In this assignment we will learn how to use DataBrick's GraphFrames library for graph-parallel computation in the Spark ecosystem. GraphFrames is a package for Apache Spark which provides DataFrame-based Graphs. It provides high-level APIs in Scala, Java, and Python. It aims to provide both the functionality of GraphX and extended functionality taking advantage of Spark DataFrames.
We strongly encourage you to go through the GraphFrames user guide before starting this assignment. This guide should give you a comprehensive overview of GraphFrames' programming model.
After completing this programming assignment, you should be able to:
As usual, you will complete your assignment in CloudLab. Please refer to Assignment 0 to learn how to use CloudLab.
Similar to Assignment 1, you will continue to use the “378-s22-assignment1” profile under the “UT-CS378-S22” project for you to start your experiment.
Follow the instructions in Assignments 0 and 1 to setup HDFS and Spark. After setting up Hadoop and spark, setup the properties for the memory and CPU used by Spark applications. Set Spark driver memory to 30GB and executor memory to 30GB. Set executor cores to be 5 and number of cpus per task to be 1. Document about setting properties can be found here.
GraphFrames is available in Spark as an Spark package. In order to incorporate GraphFrames in your spark program, you will have to specify which packages to use when you create a SparkSession. Specifically, create a SparkSession as follows:
import pyspark
sparkSession = pyspark.sql.SparkSession.builder.appName("MyApp").config("spark.jars.packages", "graphframes:graphframes:0.8.2-spark3.2-s_2.12").getOrCreate()
This would allow you to use various GraphFrames constructs in your program.
It is also possible to import a Spark package via spark-submit
. Please see this post for more details.
For this part of this assignment, write an application that implements the PageRank algorithm using the various constructs that GraphFrames provides. Please use the summarized algorithm you implemented in Assignment 2.
Note: Your application cannot use the built-in GraphFrames PageRank object.
Similar to Assignment 2, we will be using the Berkeley-Stanford web graph dataset for this assignment.
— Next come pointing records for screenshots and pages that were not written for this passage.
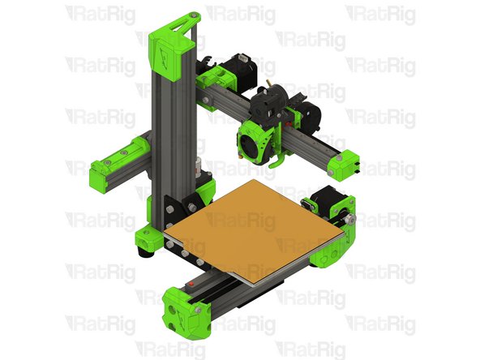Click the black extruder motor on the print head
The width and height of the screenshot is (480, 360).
tap(267, 105)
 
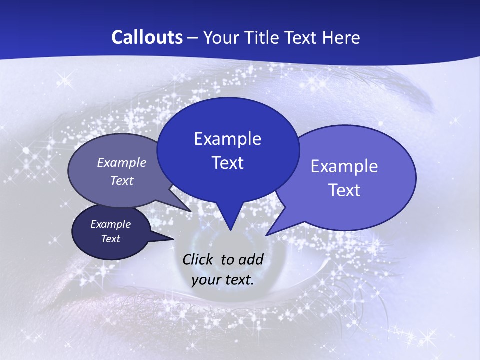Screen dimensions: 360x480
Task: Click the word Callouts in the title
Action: tap(147, 38)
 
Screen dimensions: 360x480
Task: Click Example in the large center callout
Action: tap(228, 139)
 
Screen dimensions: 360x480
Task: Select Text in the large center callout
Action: tap(228, 163)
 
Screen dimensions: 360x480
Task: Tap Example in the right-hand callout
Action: tap(344, 166)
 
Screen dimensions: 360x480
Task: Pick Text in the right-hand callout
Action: tap(344, 190)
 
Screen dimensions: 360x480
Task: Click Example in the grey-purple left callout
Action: tap(122, 163)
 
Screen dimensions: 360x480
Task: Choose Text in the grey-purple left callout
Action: tap(122, 180)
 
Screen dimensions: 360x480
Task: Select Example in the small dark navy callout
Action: tap(110, 224)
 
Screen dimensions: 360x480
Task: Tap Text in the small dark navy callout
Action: tap(110, 239)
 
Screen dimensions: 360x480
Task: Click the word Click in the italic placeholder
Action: tap(199, 260)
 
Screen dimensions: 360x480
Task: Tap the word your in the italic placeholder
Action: tap(206, 280)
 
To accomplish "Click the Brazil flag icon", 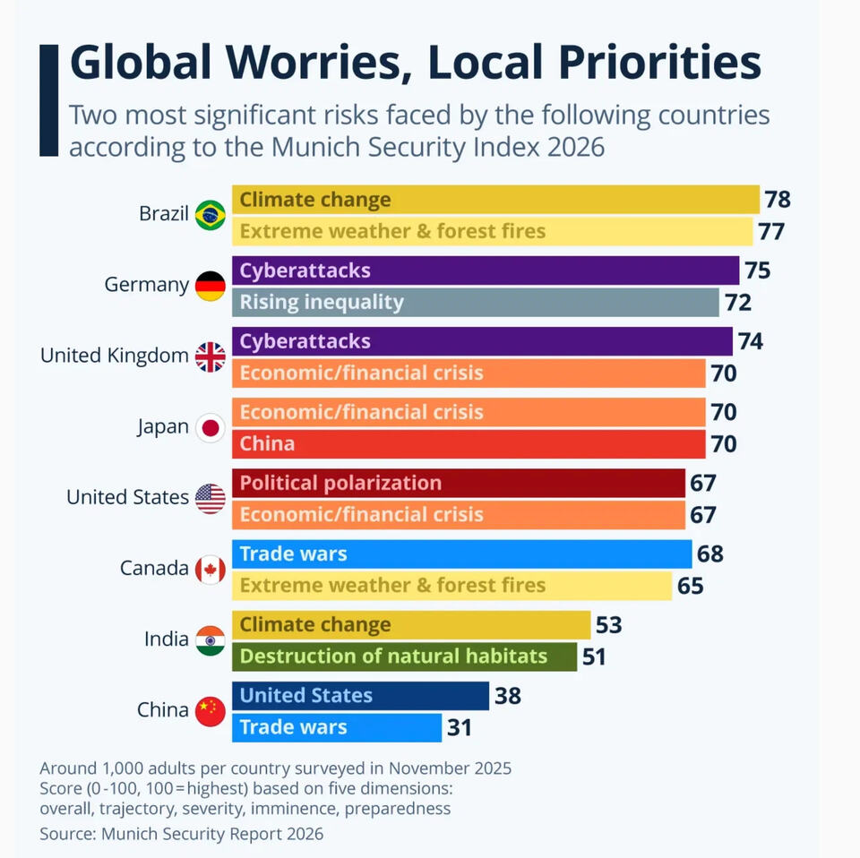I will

You are required to execute the algorithm for a total of 10 iterations. Each line in the dataset consists of FromNodeId and one of it's neighbors. You are required to copy this file to HDFS.
Task 1. Implemet the PageRank application using the GraphFrames constructs.
Task 2. Compare your GraphFrames application's runtime to that of the PageRank program you wrote in Assignment 2.
Task 3. Based on the tasks above, does GraphFrames provide additional benefits while implementing the PageRank algorithm? Explain and reason out the difference in performance in your report, if any.
You should submit a tar.gz file to canvas, which consists of a brief report (filename: groupx.pdf) and the code of you PageRank implementation (you are in your groups on canvas so only 1 person should need to submit it). Also include a run.sh
script for each part of the assignment that can re-execute your code on a similar CloudLab cluster or a detailed README about how we should execute your code.